(Collected data entries)

Content starts

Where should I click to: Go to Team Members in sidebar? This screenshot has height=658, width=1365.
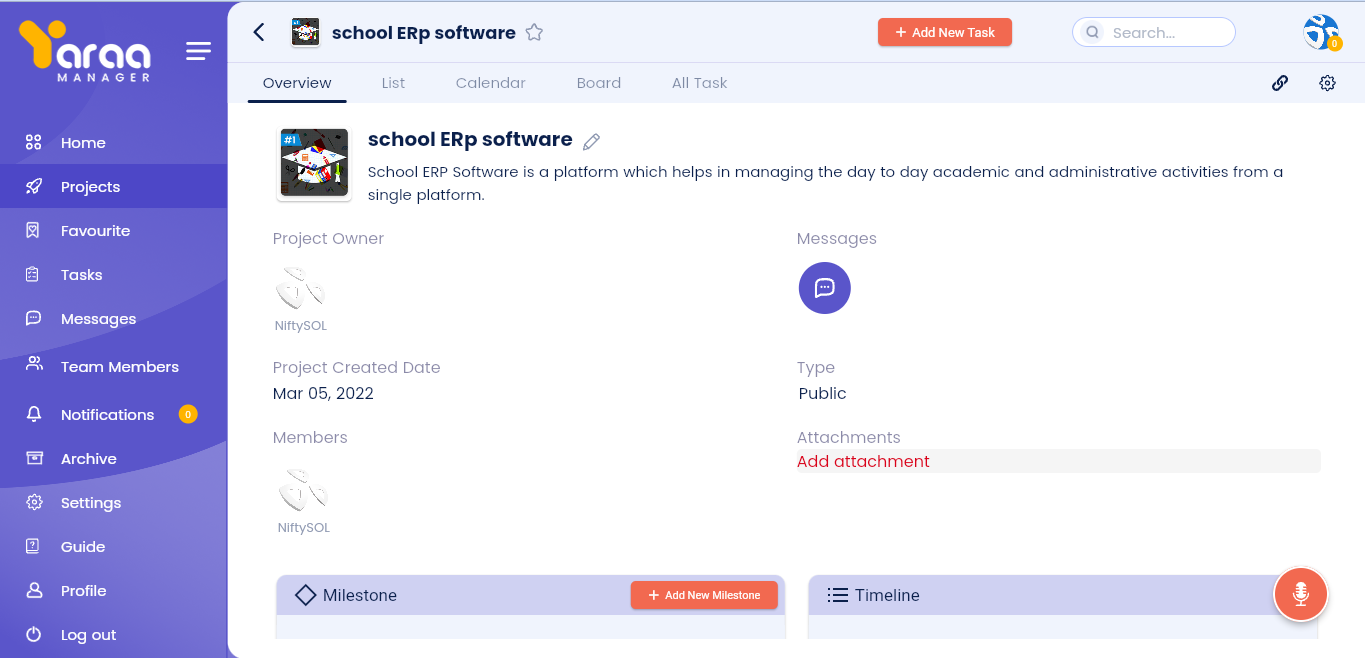coord(119,366)
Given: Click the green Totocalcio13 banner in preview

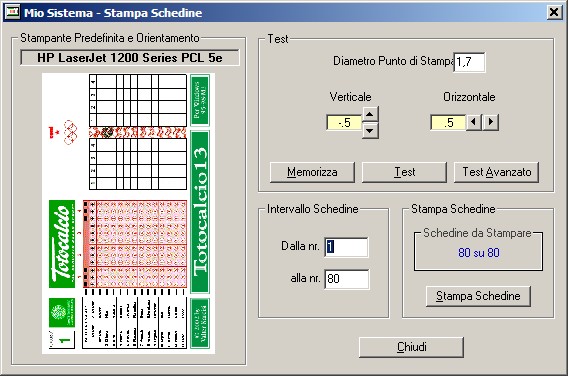Looking at the screenshot, I should tap(200, 212).
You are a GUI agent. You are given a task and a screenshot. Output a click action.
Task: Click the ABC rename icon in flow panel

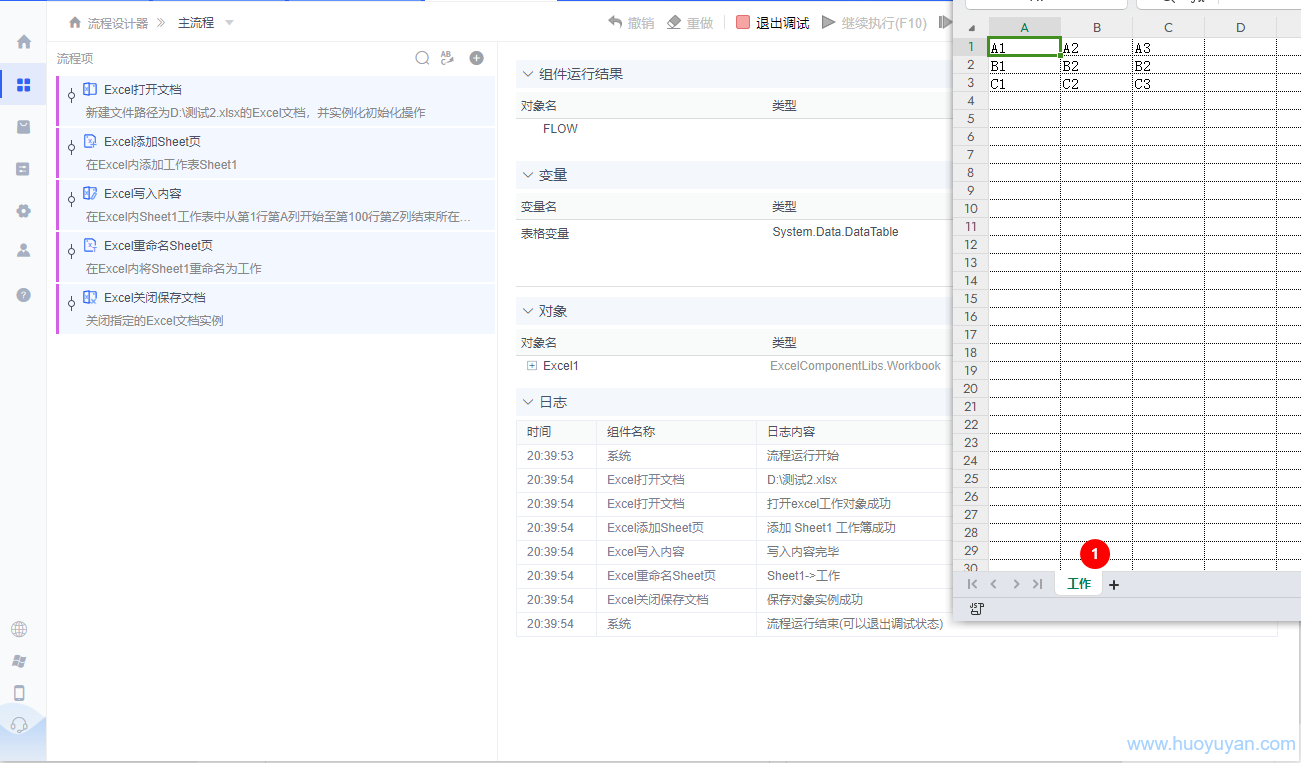click(x=447, y=57)
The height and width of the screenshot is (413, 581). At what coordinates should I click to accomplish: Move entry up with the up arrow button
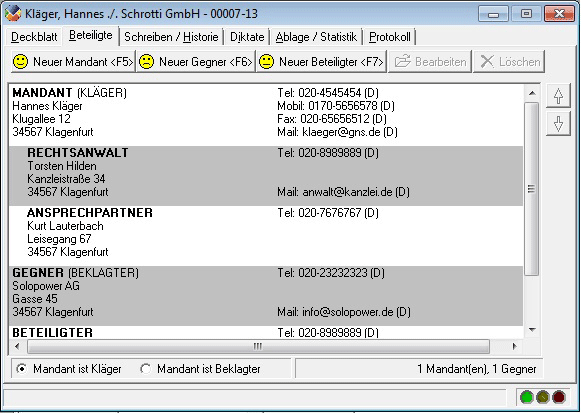[x=558, y=96]
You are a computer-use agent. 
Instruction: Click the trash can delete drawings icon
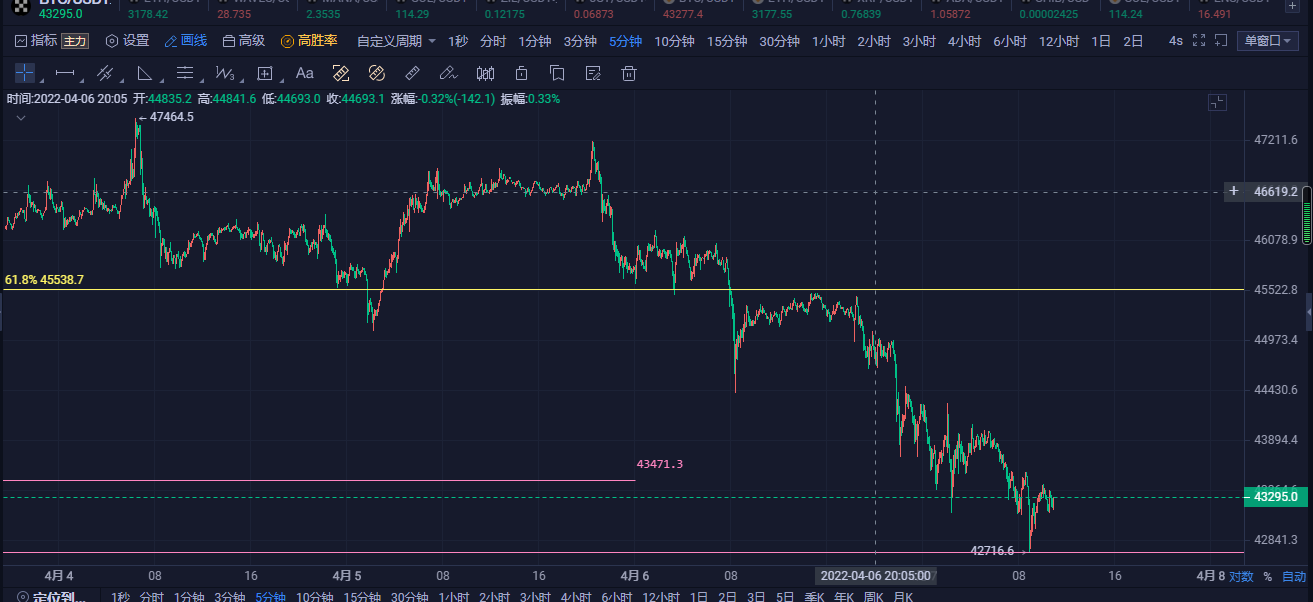click(x=629, y=73)
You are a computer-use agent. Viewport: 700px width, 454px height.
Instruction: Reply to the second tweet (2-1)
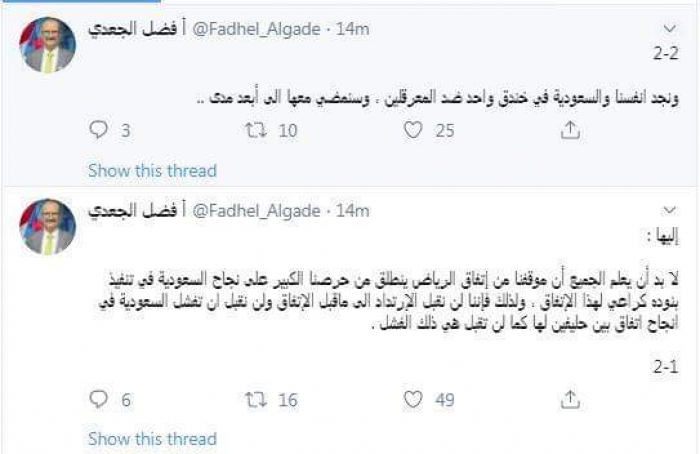coord(97,400)
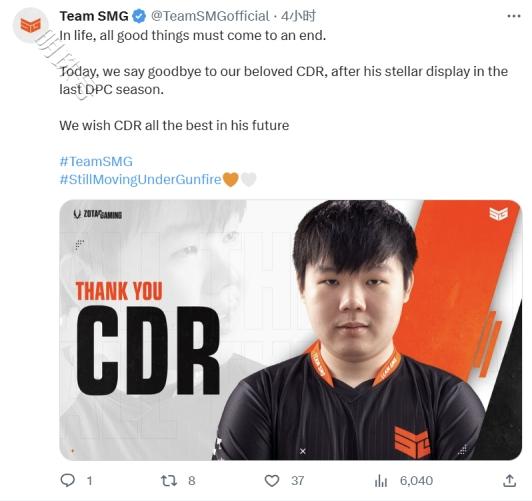Screen dimensions: 532x501
Task: Share the tweet using the upload icon
Action: [x=510, y=480]
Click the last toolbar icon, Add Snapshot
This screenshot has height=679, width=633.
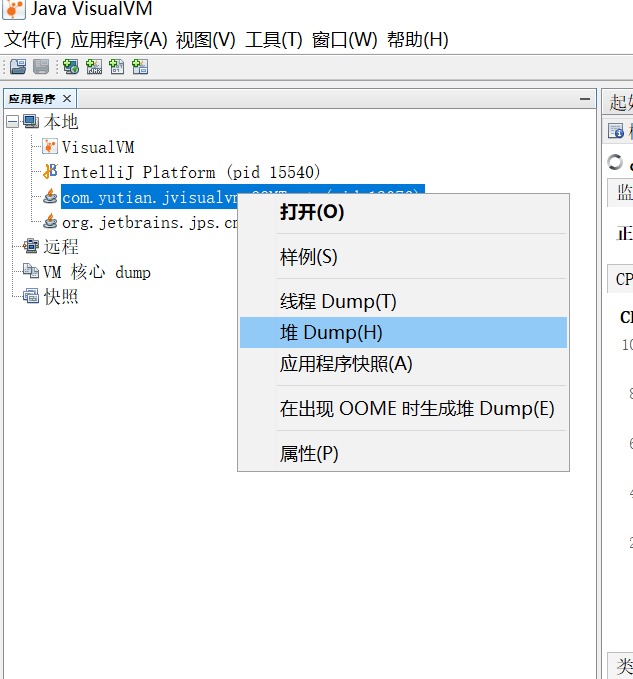click(x=140, y=67)
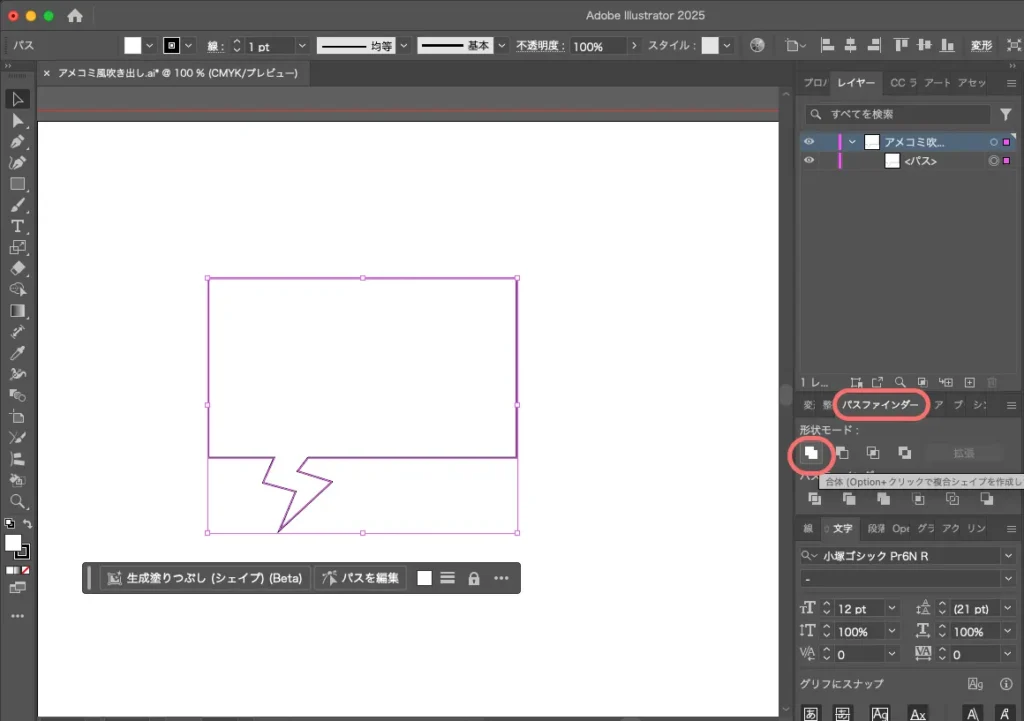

Content ends

▶ _Exercise description_: Every line in the data above that contains the word "agent" should be copied.

▶ _Response to the task_:
You are a GUI agent. You are given a task and a screenshot. Output a click action.
You are a computer-use agent. 
You are a computer-use agent. Viewport: 700px width, 454px height.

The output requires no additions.